__Kerjakan berikut ini__:
1. Dalam bacaan tentang permainan ular tangga, hadiah apa yang didapat anak-anak yang menyelesaikan permainan?
2. Tolong tulis ulang bagian bacaan mulai dari "Anak-anak merasa ceria" sampai dengan "internet yang bijak.", lalu ganti "buku tulis" dengan "pensil warna".

__Bacaan yang diberikan__:
Ketika melempar dadu berikutnya, Nuril
Ayuni yang juga siswi SDN V Sumberlesung 1 mendapati kotak dengan pesan
negatif. Yakni klik sembarangan banner di web, akhirnya dia turun tangga dan
mendapati kalimat, banner web yang tidak jelas bisa membawa kita ke situs
negatif.
Bila dadu dapat kotak yang memberikan
pesan positif, maka akan naik tangga. Namun sebaliknya, bila mendapati kotak
dengan pesan negatif, akan turun. Misal, mendapai kotak dengan tulisan orang
tua yang bijak, dampingi anak di internet, maka akan naik tangga. Namun bila
mendapati kotak bertemu dengan orang baru kenal di sosmed, akan turun ke kota
bisa jadi orang yang baru dikenal adalah penjahat.
Anak-anak merasa ceria dengan permainan
tersebut. Bagi mereka yang menyelesaikan mendapat hadiah buku tulis. Tak heran,
mereka berlomba-lomba bermain ular tangga yang digagas oleh Relawan TIK Jember.
Para relawan itu melatih anak-anak
komunitas tanoker agar belajar internet secara sehat. Tidak mudah terpengaruh
dengan konten negatif yang ada di media sosial. Mengajari anak-anak agar
menjadi pengguna internet yang bijak.
Apalagi, anak-anak tersebut merupakan
anak yang ditinggal orang tuanya pergi bekerja ke luar negeri. Sedangkan orang
tuanya, mengirimkan gawai untuk putra-putrinya. “Padahal orang-orang
disekitarnya belum jadi smart user,” tambah Ulil Albab, ketua relawan
TIK Jember.
Menurut dia, anak yang menggunakan gawai seringkali tidak diawasi oleh orang tuanya. Sebab, pengguna internet masih belum pada tahap smart user, namun gawainya yang cerdas. Padahal, ancamannya jelas, berupa pornogragi, hoax, pedofilia dan lainnya.
DI Jember, kata Ulil, mayoritas anak usia
produktif sudah menggunakan gawai. Bila
tidak diajari cerdas berirnternet, khawatir terjerumus pada hal yang tidak
diinginkan. “Setiap kami sosialisasi ke sekolah, 80 persen sudah punya gawai,”
akunya.
Untuk itu, relawan TIK mengajak
para guru agar peduli ketika siswanya menggunakan internet. Guru memiliki peran
penting untuk mencegah anak dari membuka situs negatif. “Kami melakukan
menyebarkan Internet cerdas kreatif dan produktif,” tambah mahasiswa semester
VI Universitas Muhammadiyah Jember tersebut.

__Data yang diberikan__:
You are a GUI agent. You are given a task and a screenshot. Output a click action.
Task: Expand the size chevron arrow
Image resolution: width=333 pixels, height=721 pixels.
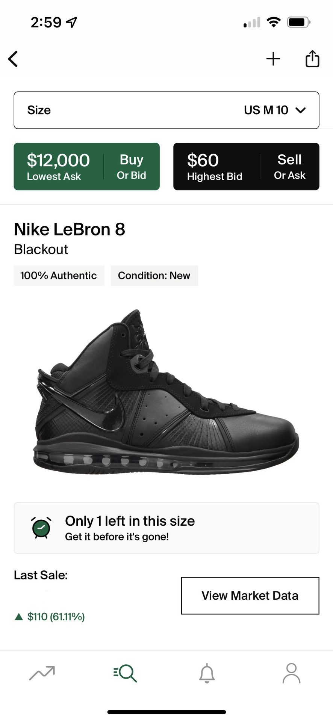[x=301, y=110]
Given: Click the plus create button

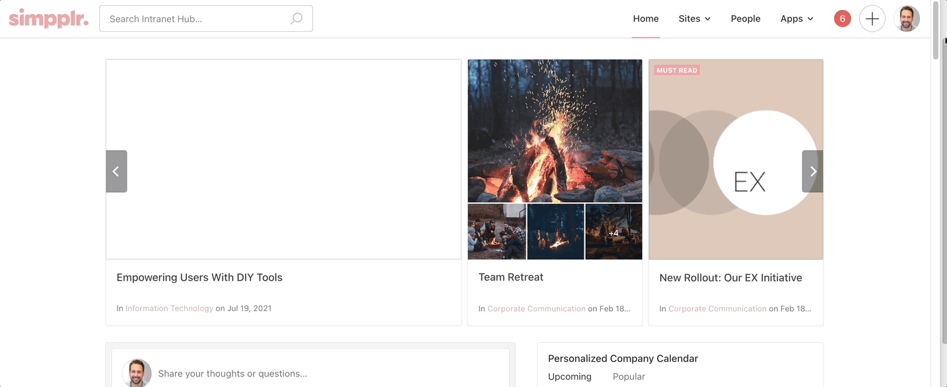Looking at the screenshot, I should (872, 19).
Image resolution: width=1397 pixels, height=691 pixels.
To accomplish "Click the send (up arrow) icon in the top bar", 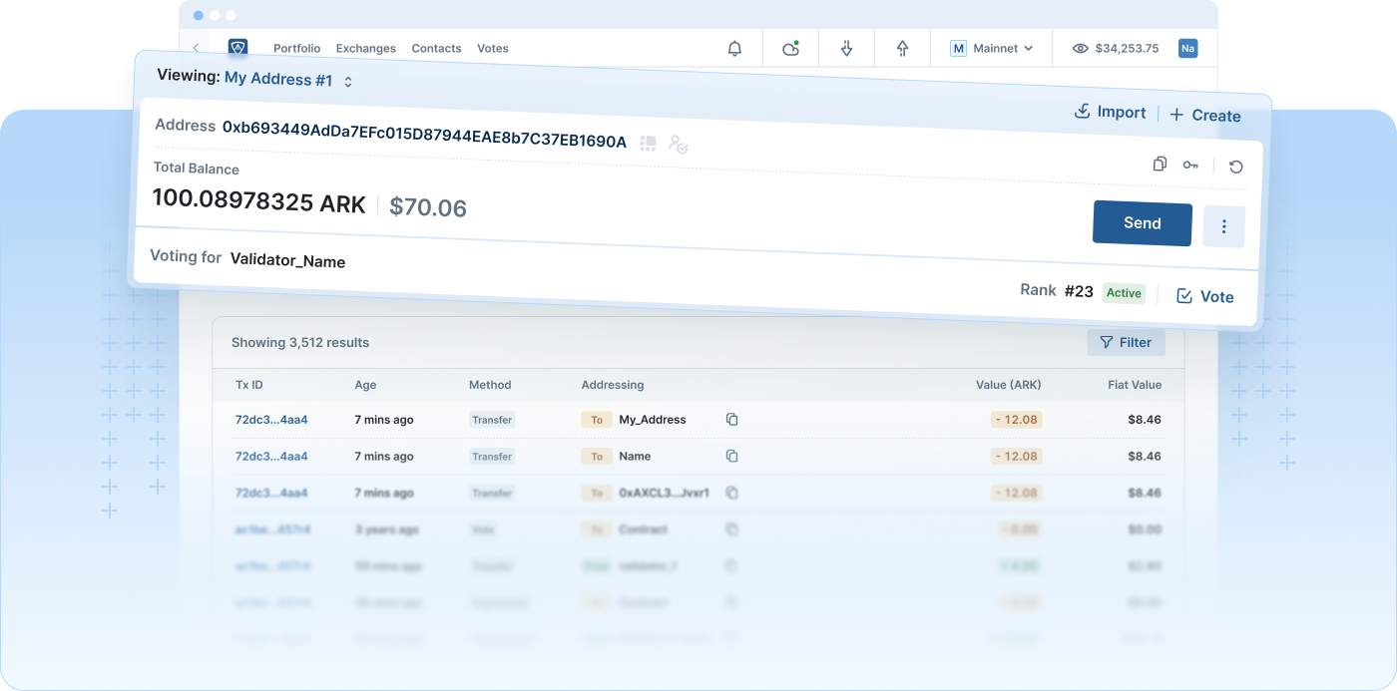I will pyautogui.click(x=902, y=48).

__Jawaban berurutan__:
1. Buku tulis.

2.
Anak-anak merasa ceria dengan permainan
tersebut. Bagi mereka yang menyelesaikan mendapat hadiah pensil warna. Tak heran,
mereka berlomba-lomba bermain ular tangga yang digagas oleh Relawan TIK Jember.
Para relawan itu melatih anak-anak
komunitas tanoker agar belajar internet secara sehat. Tidak mudah terpengaruh
dengan konten negatif yang ada di media sosial. Mengajari anak-anak agar
menjadi pengguna internet yang bijak.